§ PROBLEM STATEMENT
In the records below, find the line containing "Instruction: Click the" and transcribe it and every line after it exactly; leave the pictures out.

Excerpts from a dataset
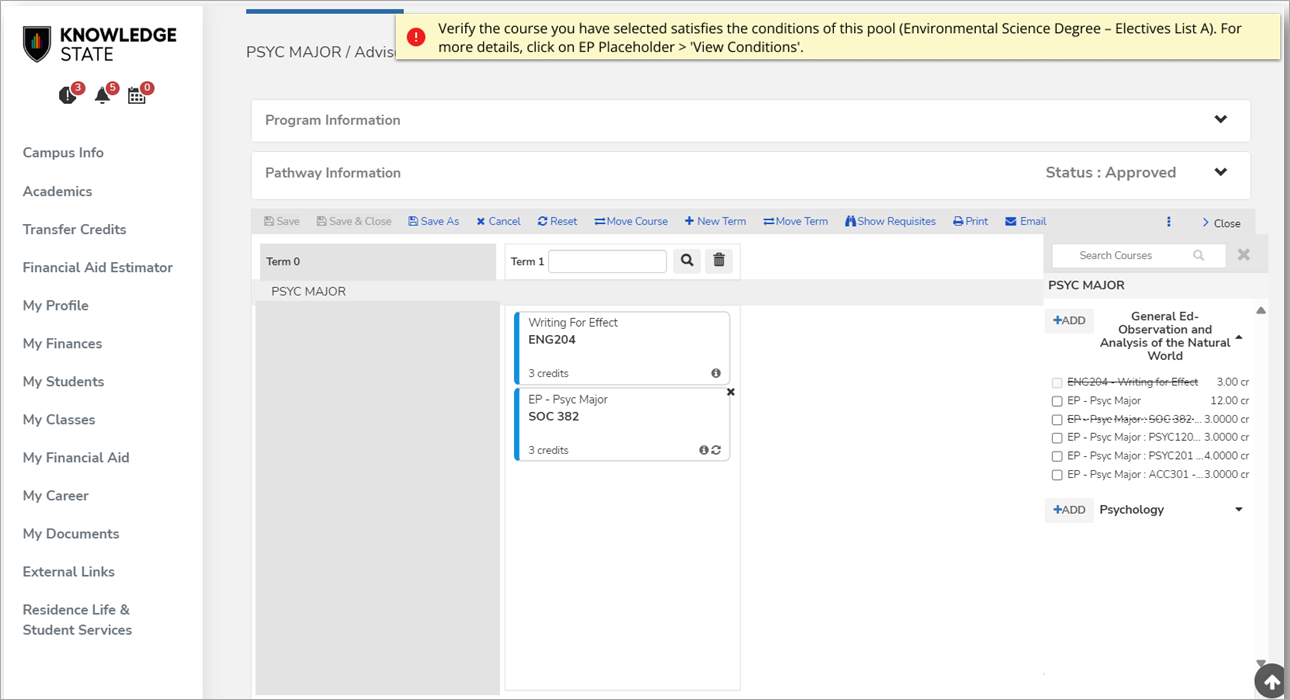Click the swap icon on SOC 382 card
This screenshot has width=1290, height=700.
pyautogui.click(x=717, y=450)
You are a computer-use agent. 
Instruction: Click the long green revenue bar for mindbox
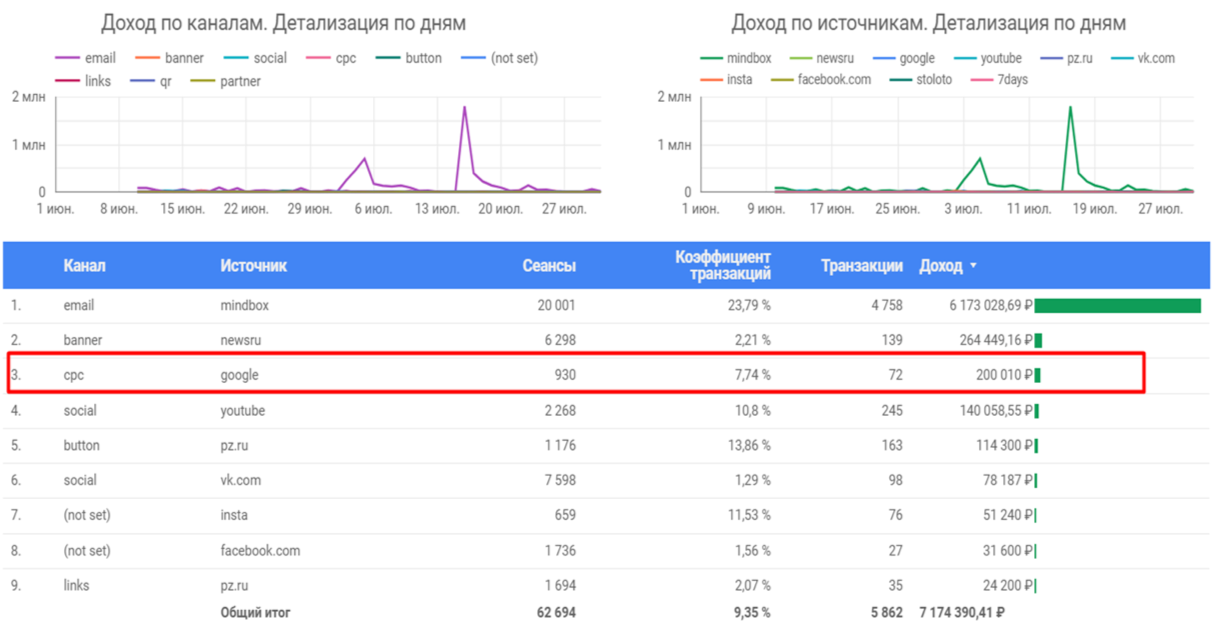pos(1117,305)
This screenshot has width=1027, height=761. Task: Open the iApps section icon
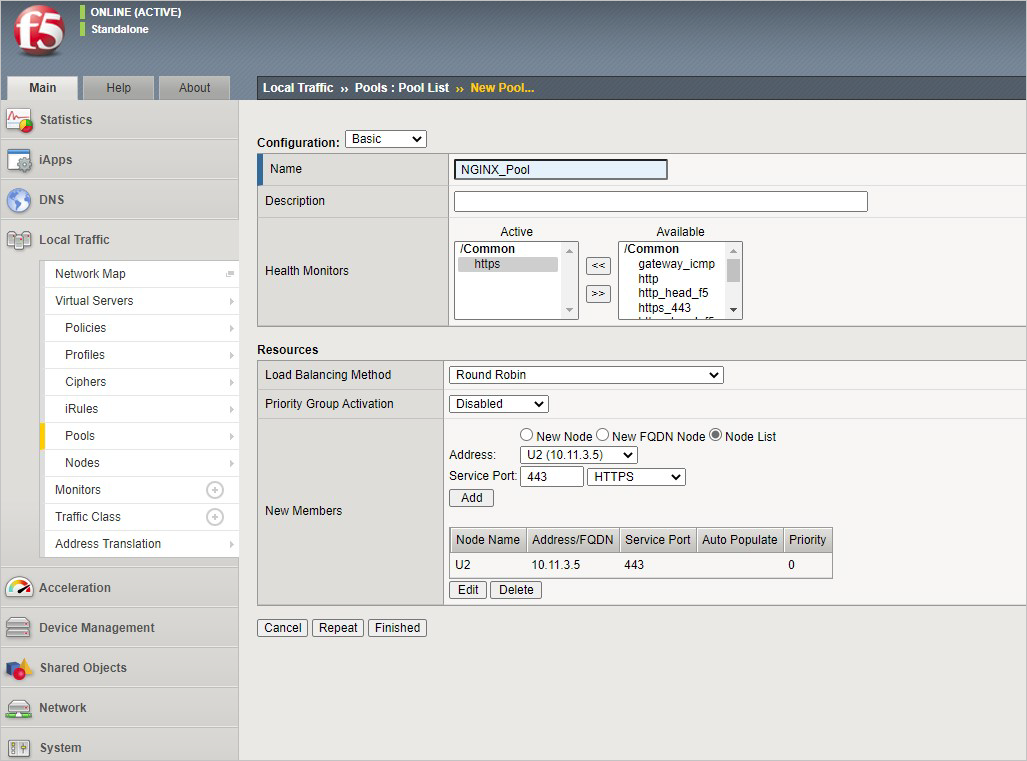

§ EXERCISE ANSWER
Instruction: Click the long green revenue bar for mindbox
pos(1117,305)
This screenshot has width=1027, height=761. Task: Open the iApps section icon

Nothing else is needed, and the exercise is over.